The reason I’m not a huge fan of MegaCuts is that there always seems to be somebody different working there. That, and the turnover seems to be very high, and I am usually taunted or tempted with a $20 bottle of shampoo that will do something magical with my scalp. (Editors experience: To the best of my knowledge and notice, the only thing that was magically affected when I bought the shampoo there was my wallet, sort of like buying a beer at The Game). I do go there sometimes, out of convenience, but I miss Snips. In fact, for my last two cuts (read: at least twelve weeks), I went to MegaCuts, because I was there. Once, right after a dentist appointment, and, at the time, I resembled one of The Beatles.

Here is the amazing thing, this week, about Snips. After at LEAST a twelve week absence (wait, it was two visits, make that 18 weeks), I sat down, and Linda, who is usually my stylist (without having to pay an extra few bucks to request her) asked me how I liked being in business for myself. I commented that I was impressed that she remembered what I did for a living, and she reminded me that she remembered what I did BEFORE I started my own company, which had been about 18 weeks prior.

Now, I’m not buying a BMW, I’m not an Uber-Platinum Guest for Main Street Hotels, where they can track that stuff in the computer. Out of the hundreds of different heads she has cut (and massaged) in the last 18 weeks, she remembered. Because she wanted to. THAT is what makes that inexpensive cut all the better. I’m important.
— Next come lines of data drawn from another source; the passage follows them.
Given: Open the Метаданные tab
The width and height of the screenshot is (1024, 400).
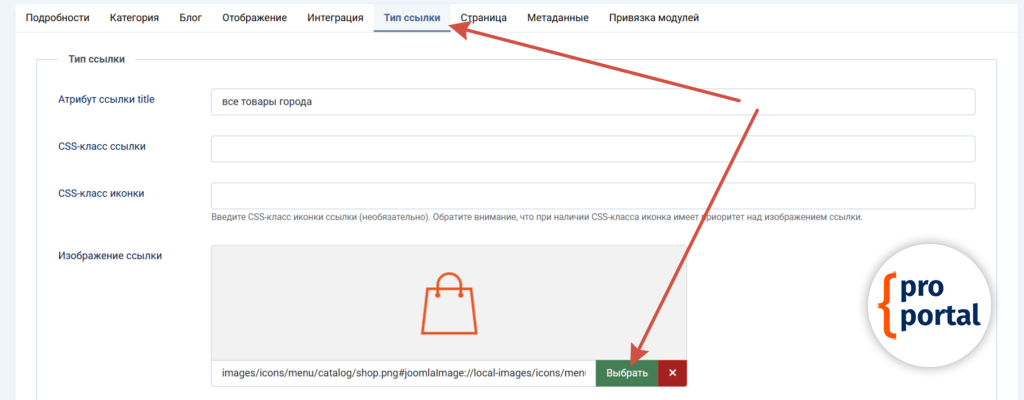Looking at the screenshot, I should coord(558,18).
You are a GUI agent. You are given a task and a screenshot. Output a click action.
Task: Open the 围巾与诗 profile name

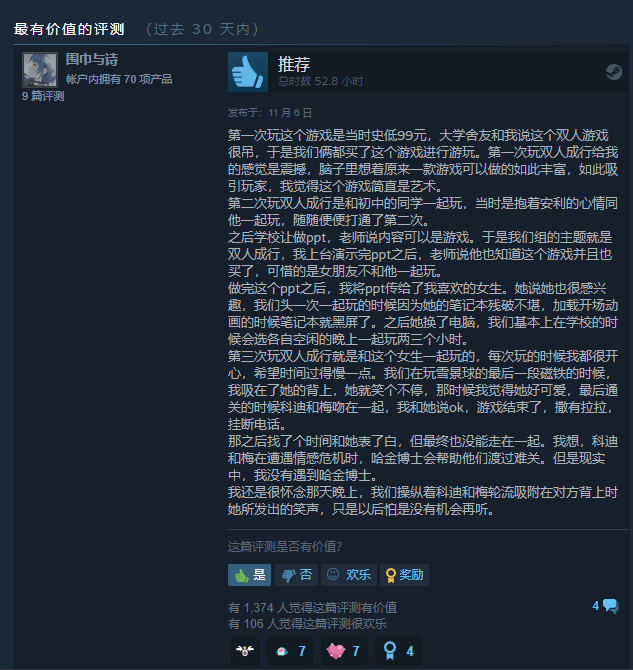pos(92,59)
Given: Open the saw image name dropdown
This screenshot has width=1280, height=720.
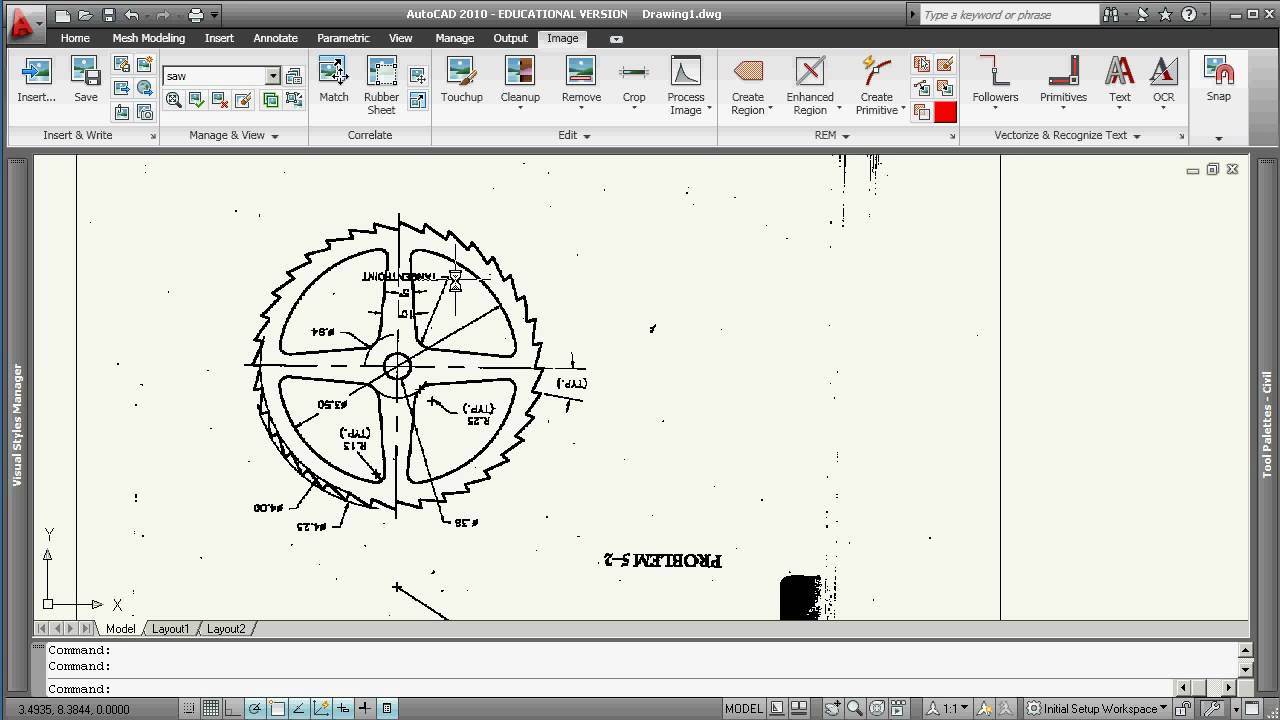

People that hate their jobs don’t do those things. People that come in off the street because they saw a help wanted sign are not going to have that passion. People that you find trolling at job fairs won’t have that passion. You need to go out, and FIND those people. Always have business cards with you. So, when you go to the Office Supply Store, or out to eat, or just see somebody with a nice smile on their face, and they greet you out of the blue, and are friendly, you can remember them. Stuff like that isn’t taught, it’s inherent. You can teach almost anything else, but you can’t teach passion.